Binder: Hierarchical Concept Representation through Order Embedding of Binary Vectors
Croix Gyurek, Niloy Talukder, Mohammad Al Hasan
TL;DR
Binder introduces a binary, order-based embedding for hierarchical concepts by representing each concept as a $d$-bit vector in $\\{0,1\\}^d$ and enforcing that if $a$ is-a $b$ then $\mathbf{b}_j=1$ implies $\mathbf{a}_j=1$ for all $j$. It reframes learning as a binary CSP solved with a gradient-inspired, randomized bit-flip local search that runs in $O(ndT(|P|+|N|))$ time and uses a CSP-based loss with positive and negative constraints. Empirically, Binder achieves competitive representation accuracy across six datasets and substantially superior transitive-closure link prediction compared with nine baselines, while offering a dramatic memory footprint reduction (e.g., 2.36 MB vs 34.2 MB or more). The binary, explainable nature of Binder enables intuitive interpretation of attributes via bits and supports boolean operations (AND/OR), with strong scalability to large hierarchies like WordNet.
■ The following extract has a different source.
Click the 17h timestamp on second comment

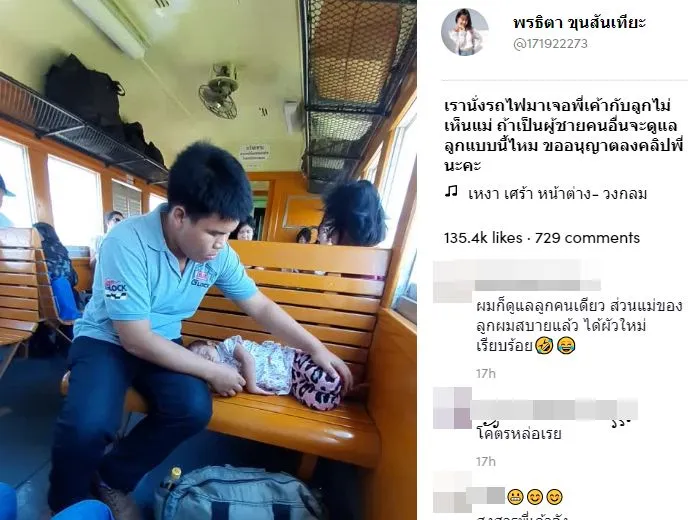(x=486, y=462)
Overall, Binder provides a compact, scalable, and effective alternative to continuous and box/Hyperbolic embeddings for hierarchical concept representation, with robust transitive inference from direct edges alone.
Abstract
For natural language understanding and generation, embedding concepts using an order-based representation is an essential task. Unlike traditional point vector based representation, an order-based representation imposes geometric constraints on the representation vectors for explicitly capturing various semantic relationships that may exist between a pair of concepts. In existing literature, several approaches on order-based embedding have been proposed, mostly focusing on capturing hierarchical relationships; examples include vectors in Euclidean space, complex, Hyperbolic, order, and Box Embedding. Box embedding creates region-based rich representation of concepts, but along the process it sacrifices simplicity, requiring a custom-made optimization scheme for learning the representation. Hyperbolic embedding improves embedding quality by exploiting the ever-expanding property of Hyperbolic space, but it also suffers from the same fate as box embedding as gradient descent like optimization is not simple in the Hyperbolic space. In this work, we propose Binder, a novel approach for order-based representation. Binder uses binary vectors for embedding, so the embedding vectors are compact with an order of magnitude smaller footprint than other methods. Binder uses a simple and efficient optimization scheme for learning representation vectors with a linear time complexity. Our comprehensive experimental results show that Binder is very accurate, yielding competitive results on the representation task. But Binder stands out from its competitors on the transitive closure link prediction task as it can learn concept embeddings just from the direct edges, whereas all existing order-based approaches rely on the indirect edges.